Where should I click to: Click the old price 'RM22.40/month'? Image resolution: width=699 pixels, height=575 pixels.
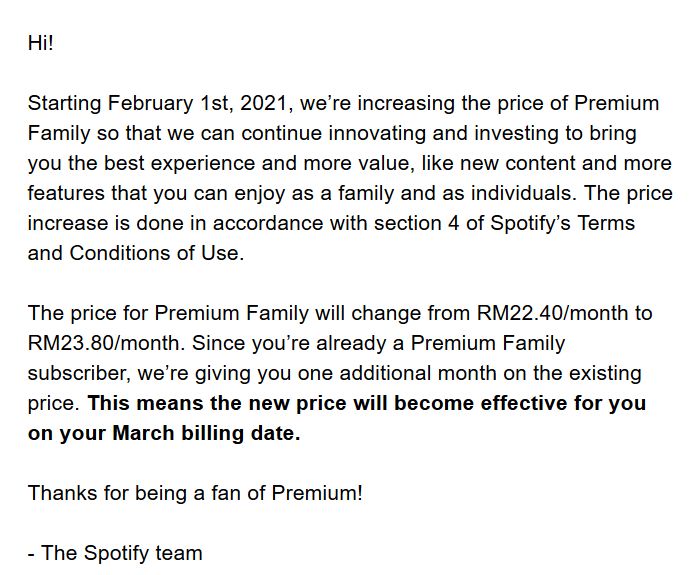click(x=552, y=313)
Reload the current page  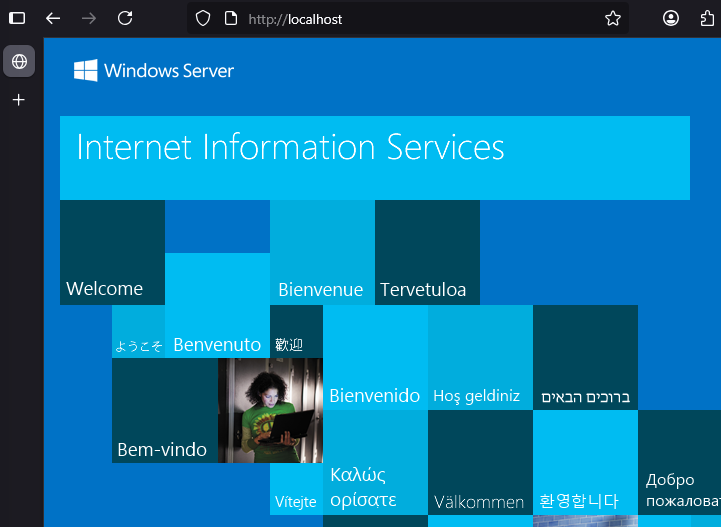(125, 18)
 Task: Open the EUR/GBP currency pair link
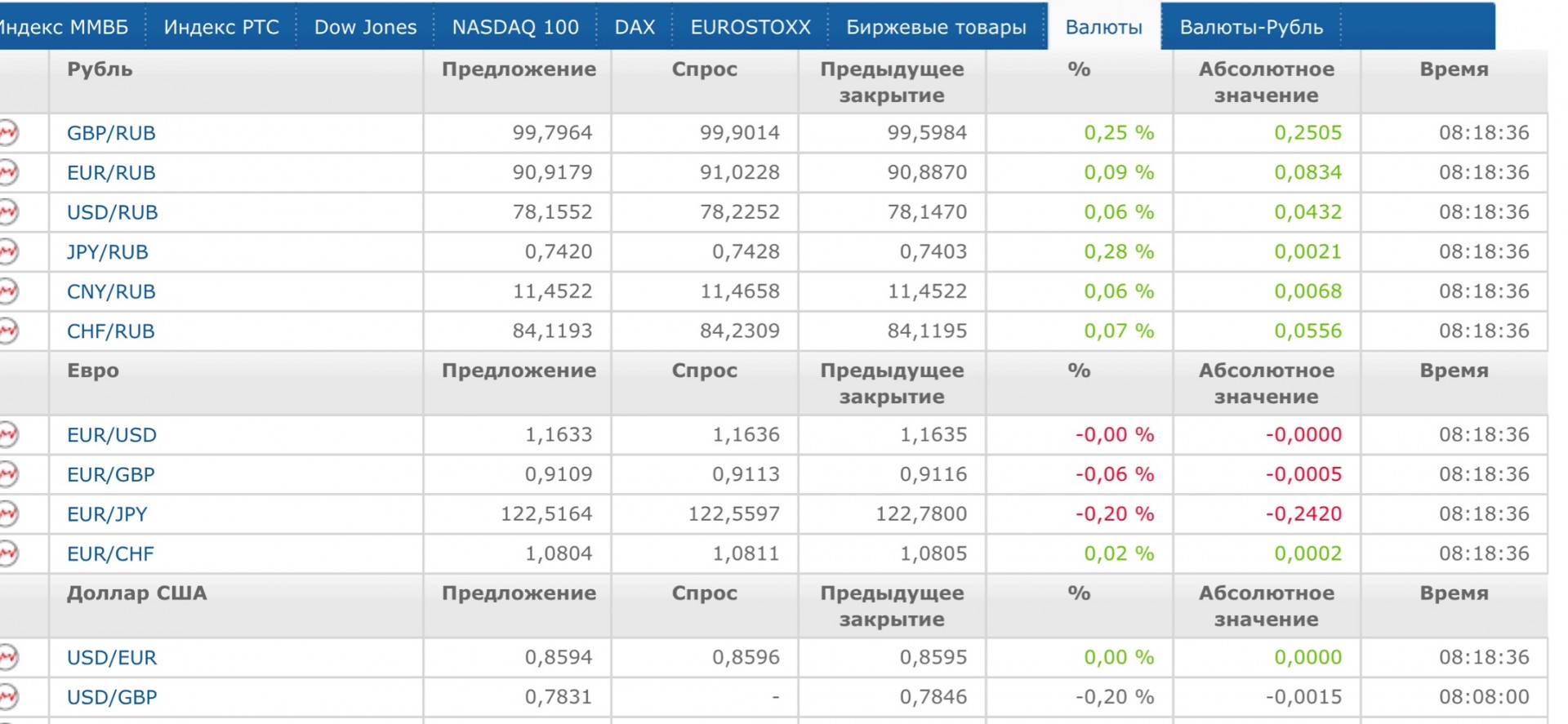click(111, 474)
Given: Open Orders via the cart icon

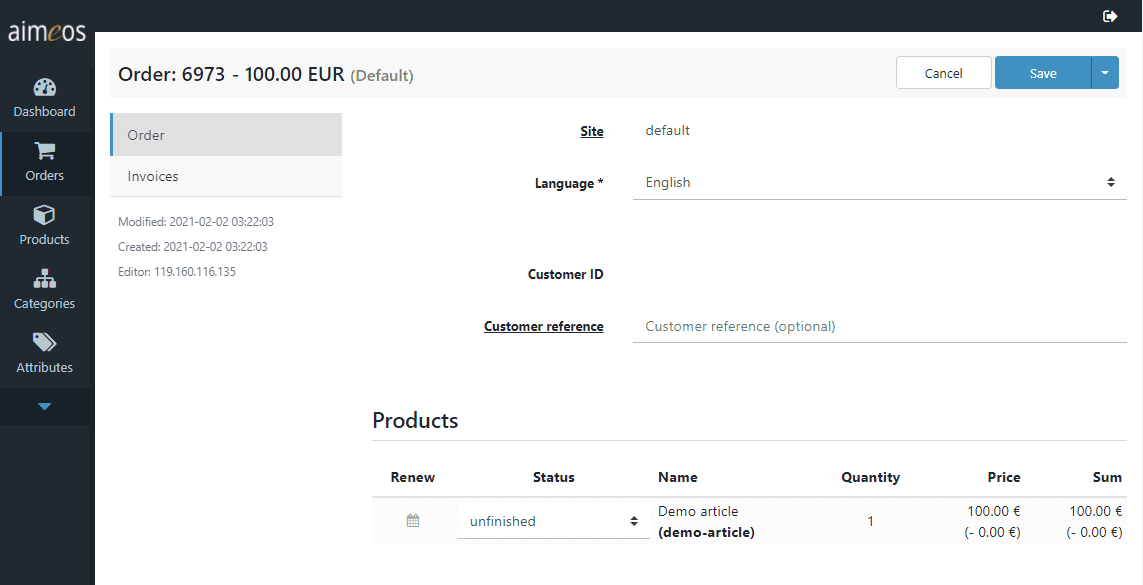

════════

** What the exercise asks **
Please print the lines from the one holding "Task: Open the EUR/GBP currency pair link" through the end of the records above, unchanged and with the pictures left out.

** Reply **
 Task: Open the EUR/GBP currency pair link
click(111, 474)
Given: Open Orders via the cart icon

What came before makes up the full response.